14. The State also filed its response opposing the
application by averring that when the statement of
6
Respondent No. 1 was recorded nothing was mentioned by
her and that during the investigation also nothing of the
nature as alleged now was forthcoming; that even while
being examined as PW-2 the applicant had not mentioned
these facts; that no phone was seized and no sim card was
seized and that investigation was properly conducted and
final report filed.
15. On 29.11.2019, the Trial Judge dismissed the
application filed by respondent No. 1. The Court observed
that the application was filed after the examination of the
prosecution witnesses had concluded and when the case was
posted for questioning the accused under Section 313. That
respondent No. 1 was already examined as PW-2 on
18.03.2017 and that on that day itself, together with her,
Subbaiah alias Subramanian and Duraimurugan were also
examined as PW-3 and PW-4 respectively. The Court
observed that though the power under Section 311 is
available to the Court to reach a just decision, it cannot be
7
exercised unless the facts and circumstances of the case make
it apparent as otherwise it would result in causing serious
prejudice to the accused resulting in miscarriage of justice.

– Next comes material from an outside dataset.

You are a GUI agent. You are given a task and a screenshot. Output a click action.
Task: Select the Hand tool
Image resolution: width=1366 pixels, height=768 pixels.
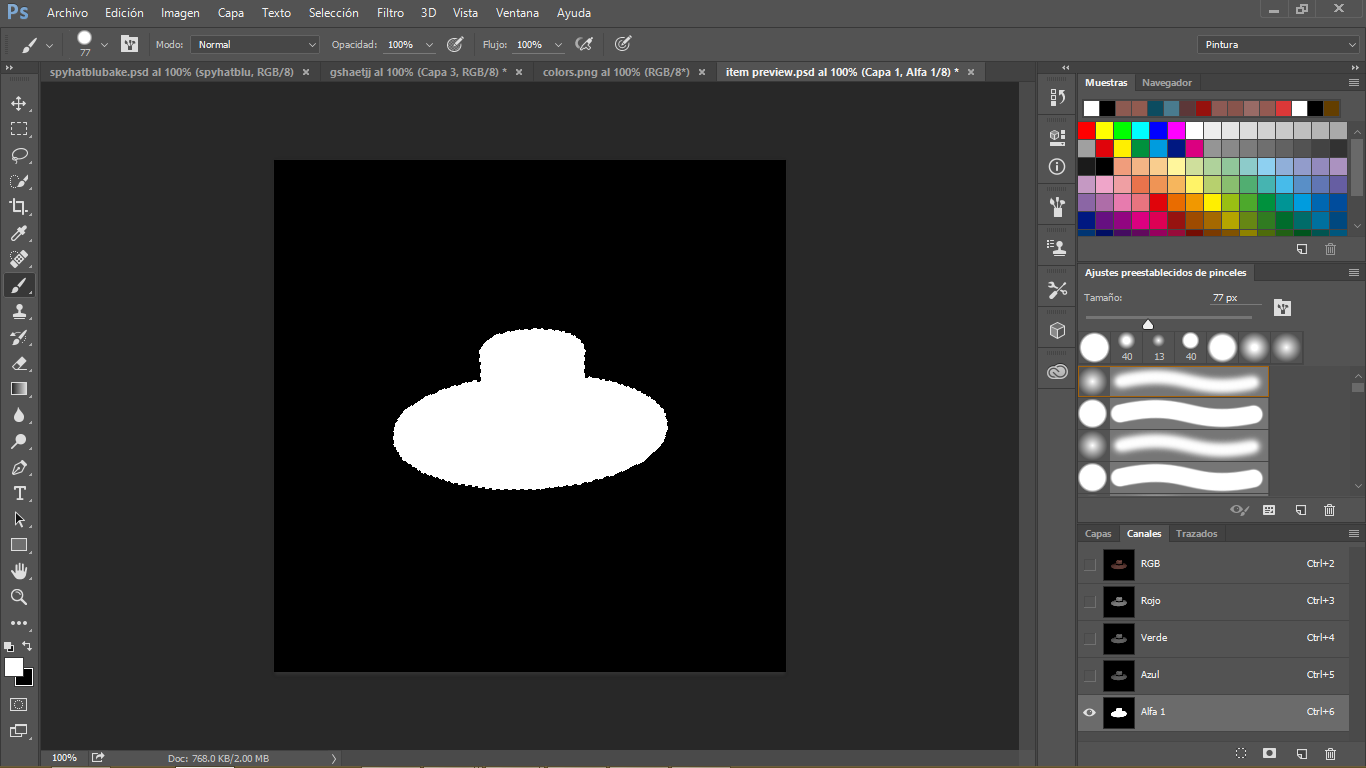[18, 571]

The Court observed that though the power is available, it has
to be exercised judiciously and not arbitrarily.
16. The first respondent, vide Crl. O.P (MD) No. 18701 of
2019, challenged the order dated 29.11.2019 dismissing the
petition under Section 311 Cr.P.C. before the High Court.
The State vehemently opposed the said petition by reiterating
its contention in the courts below. The High Court, by its
order of 16.12.2019, dismissed Crl. O.P. (MD) No. 18701 of
2019 holding in its operative portion as follows:
“9. It is seen that P.W.1 is the person who stated to have
accompanied the deceased victim at the time of
occurrence. He had been examined by the respondent
police. He had not stated anything as if the occurrence
was witnessed either by other persons other than him. He
was examined in chief before the trial court on
18.03.2017. On that date also, he has not spoken about
the occurrence having been witnessed by any other
persons other than him. Further, during cross
examination, he has also resiled from his earlier
statement. P.W.2 has been examined in chief on
8
18.03.2017. She has also not spoken about the additional
witnesses having seen the occurrence or that they have
been left out by the prosecution to be added as witnesses
in the final report. Further, after final report has been filed
on 11.07.2013, if it is true that the eyewitnesses have
been left out, she would have filed the petition for further
investigation even at that time, which has also not been
done. Therefore, this Court is of the opinion that the
petition is filed much belatedly only for the purpose of
delaying the trial.
10. In view of the above, this Court does not find any
infirmity in the order passed by the trial Judge.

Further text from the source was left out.